Texto de leitura:
§

Para o pastor Marcos, homofóbicos que usam o nome de Deus e de Jesus Cristo para agirem com discriminação precisam de cura. “Homossexualidade não tem cura, homofobia sim”, disse o líder da ICC, igreja que já foi alvo de pichações e até mesmo bombas, em outras unidades do Brasil.
Ivana é contundente, e chama de “canalha” quem cita Deus para discriminar. “Eu acho que eles estão tirando a beleza e a poesia do Evangelho, porque o mais lindo do Evangelho é que ele é para todos, todas e todes. Jesus não deixou de se dirigir a ninguém, ele não deixou de apoiar ninguém”, destacou.
Para ela, muitos desses homofóbicos são pais e mães, que vão enfrentar o seu próprio ódio voltando contra eles mesmos. “Então, onde deveria existir amor, entendimento, liberdade, você traz prisão, silenciamento, ódio, morte”, afirmou.
“Eu, primeiramente, fico triste. Não fico com raiva, são canalhas, mas eu não fico com raiva porque me dá uma tristeza imensa de ver que estão plantando, estão minando um terreno que terão que percorrer depois. Isso é muito triste. Tudo isso está fazendo com que a Igreja esteja perdendo significância”, declarou a pastora.

§

Itens:
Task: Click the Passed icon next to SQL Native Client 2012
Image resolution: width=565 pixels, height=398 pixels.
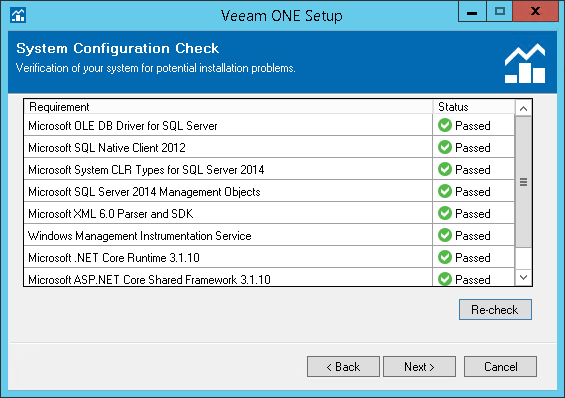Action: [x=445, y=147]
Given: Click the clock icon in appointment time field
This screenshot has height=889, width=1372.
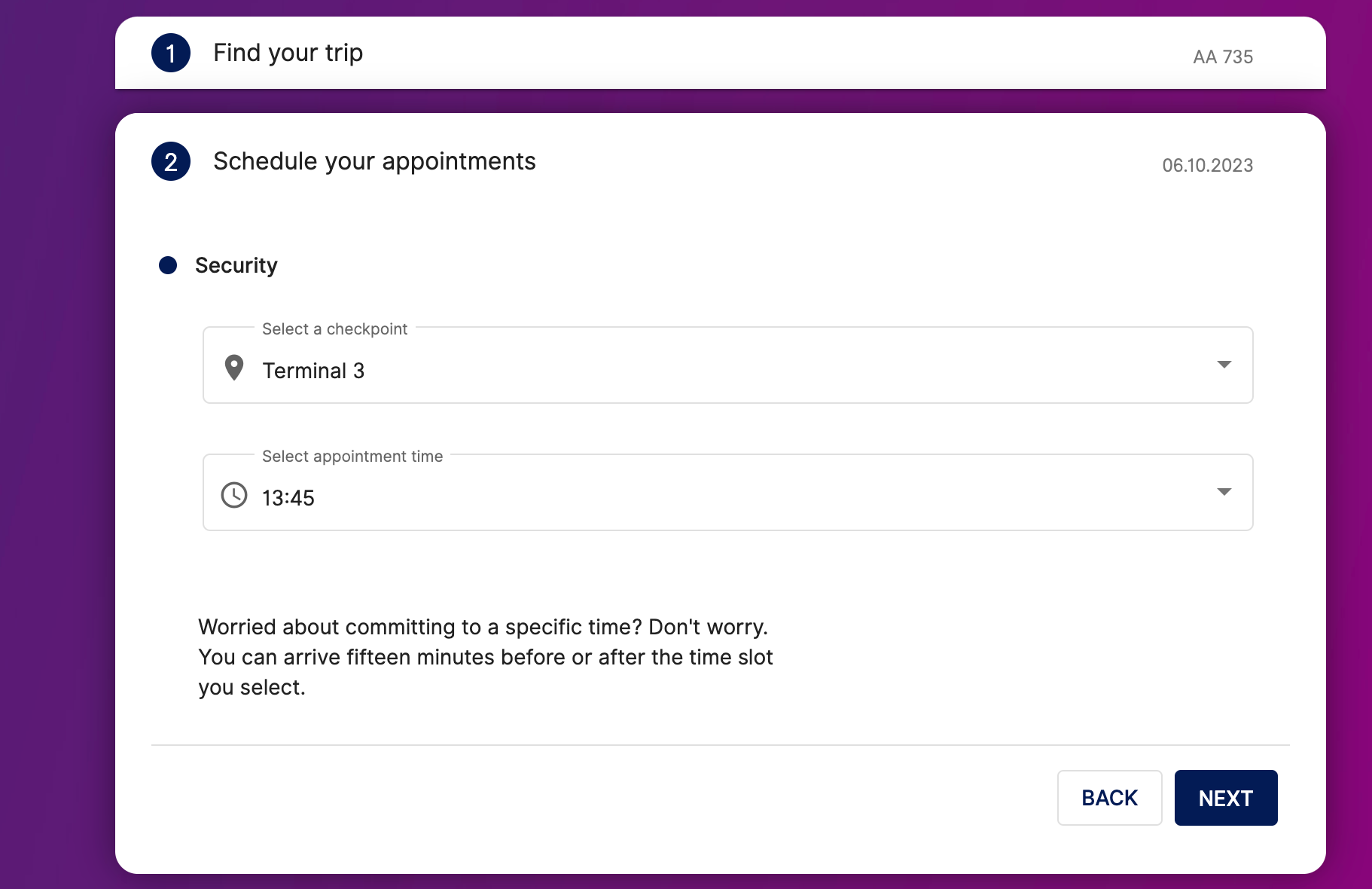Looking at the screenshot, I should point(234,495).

§

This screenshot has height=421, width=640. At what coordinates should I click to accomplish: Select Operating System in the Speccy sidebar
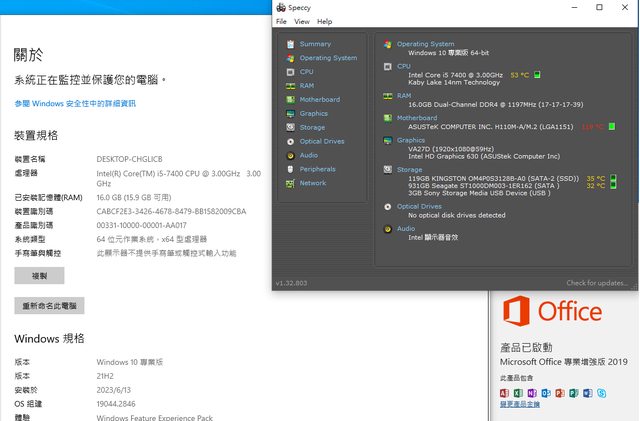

§

Você pode redigitar, sem mudar nada, o trecho do texto sobre homofobia que começa nas palavras "Para ela, muitos" e termina logo depois de "declarou a pastora."? Baseie-se somente no texto de leitura.

Solução do problema:
Para ela, muitos desses homofóbicos são pais e mães, que vão enfrentar o seu próprio ódio voltando contra eles mesmos. “Então, onde deveria existir amor, entendimento, liberdade, você traz prisão, silenciamento, ódio, morte”, afirmou.
“Eu, primeiramente, fico triste. Não fico com raiva, são canalhas, mas eu não fico com raiva porque me dá uma tristeza imensa de ver que estão plantando, estão minando um terreno que terão que percorrer depois. Isso é muito triste. Tudo isso está fazendo com que a Igreja esteja perdendo significância”, declarou a pastora.